Given information:

┌──

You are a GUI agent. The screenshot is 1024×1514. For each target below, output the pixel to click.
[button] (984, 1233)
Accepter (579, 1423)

└──
┌──

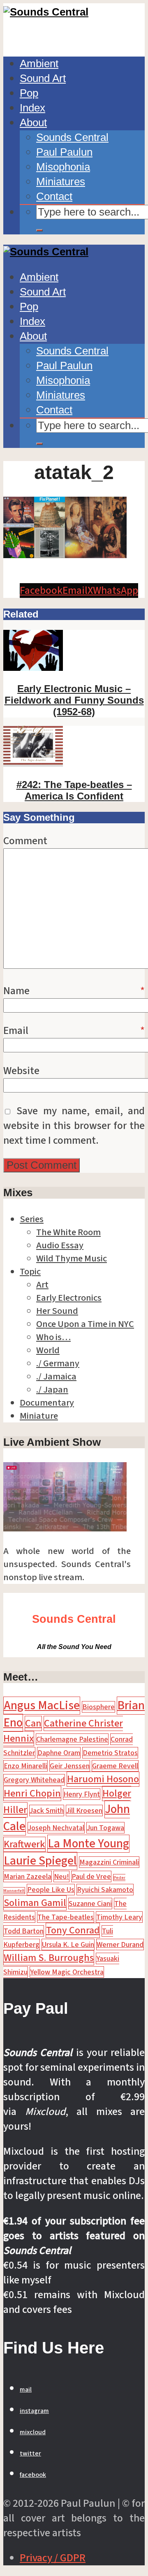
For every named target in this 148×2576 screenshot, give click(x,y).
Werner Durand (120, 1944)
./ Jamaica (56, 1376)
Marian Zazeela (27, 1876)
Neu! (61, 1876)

└──

Using the material, find how many lines hold the word "click". Give the number by itself.

Written response:
2